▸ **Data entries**
■ ■ ■ ■

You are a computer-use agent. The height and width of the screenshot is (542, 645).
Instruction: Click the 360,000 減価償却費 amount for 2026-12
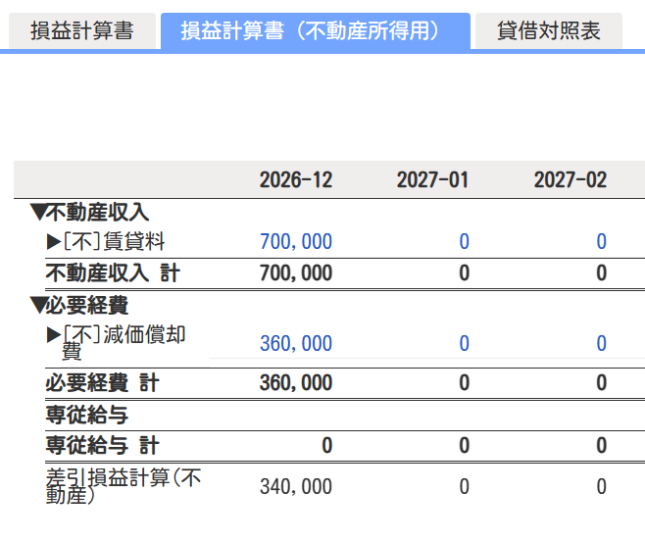295,344
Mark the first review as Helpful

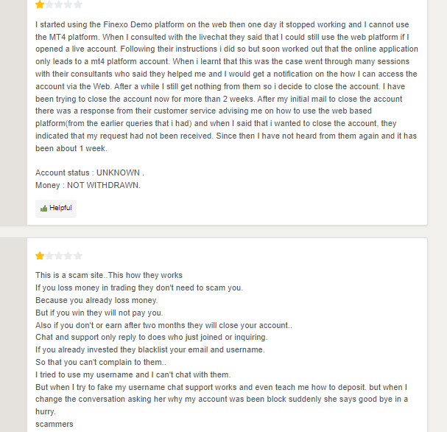56,209
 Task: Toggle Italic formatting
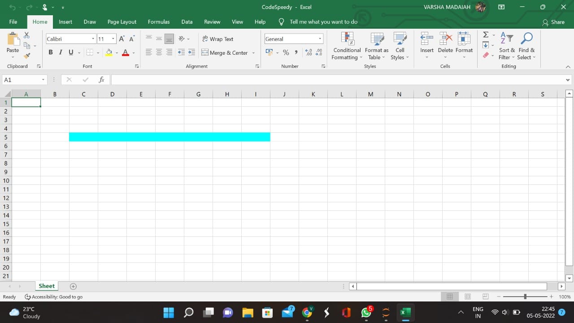click(x=61, y=52)
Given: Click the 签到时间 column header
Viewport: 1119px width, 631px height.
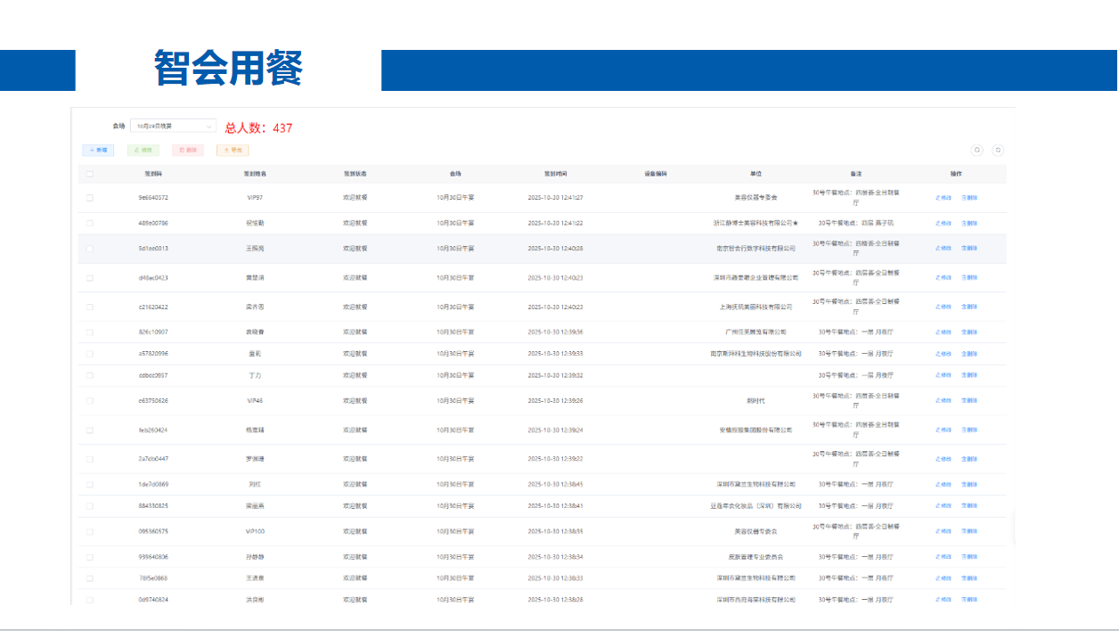Looking at the screenshot, I should [x=556, y=174].
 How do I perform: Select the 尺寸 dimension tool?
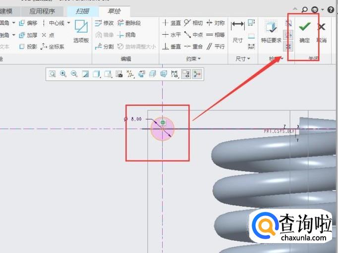coord(238,30)
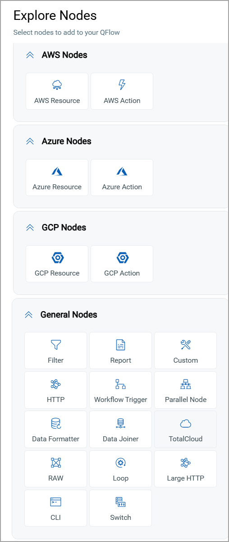The width and height of the screenshot is (229, 542).
Task: Add the Filter funnel node
Action: (x=55, y=351)
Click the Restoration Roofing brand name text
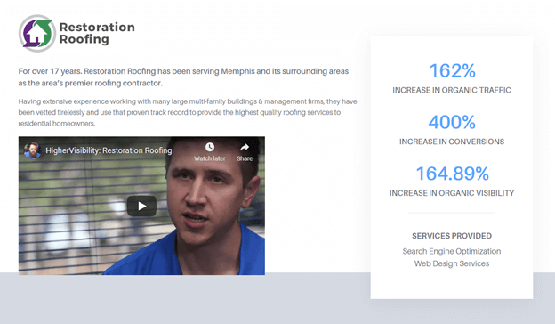555x324 pixels. (x=97, y=33)
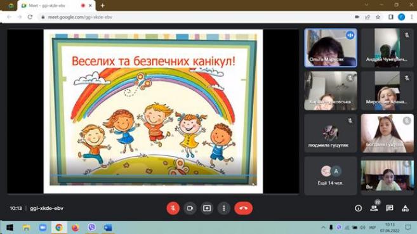Open Viber from the taskbar
This screenshot has height=234, width=417.
[92, 228]
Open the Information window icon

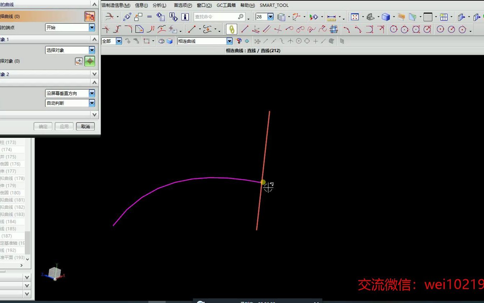click(185, 17)
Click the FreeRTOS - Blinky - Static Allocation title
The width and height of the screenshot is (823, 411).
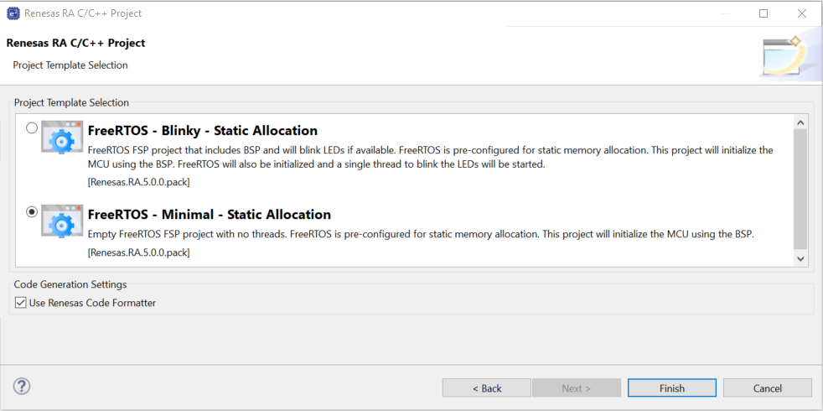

■ ■ ■ ■

▸ **TASK OBJECTIVE**
Copy out every one of the records above word for word, leaving out the pictures.

▸ **FULL ANSWER**
You are a computer-use agent. The height and width of the screenshot is (542, 645).
Instruction: Click the 360,000 減価償却費 amount for 2026-12
295,344
Mark the first review as Helpful

56,209
 Task: Toggle Italic formatting
click(x=61, y=52)
Given: Click the 签到时间 column header
Viewport: 1119px width, 631px height.
Looking at the screenshot, I should [x=556, y=174].
 How do I perform: Select the 尺寸 dimension tool?
coord(238,30)
The width and height of the screenshot is (229, 542).
Task: Add the Filter funnel node
Action: (x=55, y=351)
Click the Restoration Roofing brand name text
555x324 pixels. (x=97, y=33)
Open Viber from the taskbar
This screenshot has height=234, width=417.
[92, 228]
Open the Information window icon

click(185, 17)
Click the FreeRTOS - Blinky - Static Allocation title
The width and height of the screenshot is (823, 411).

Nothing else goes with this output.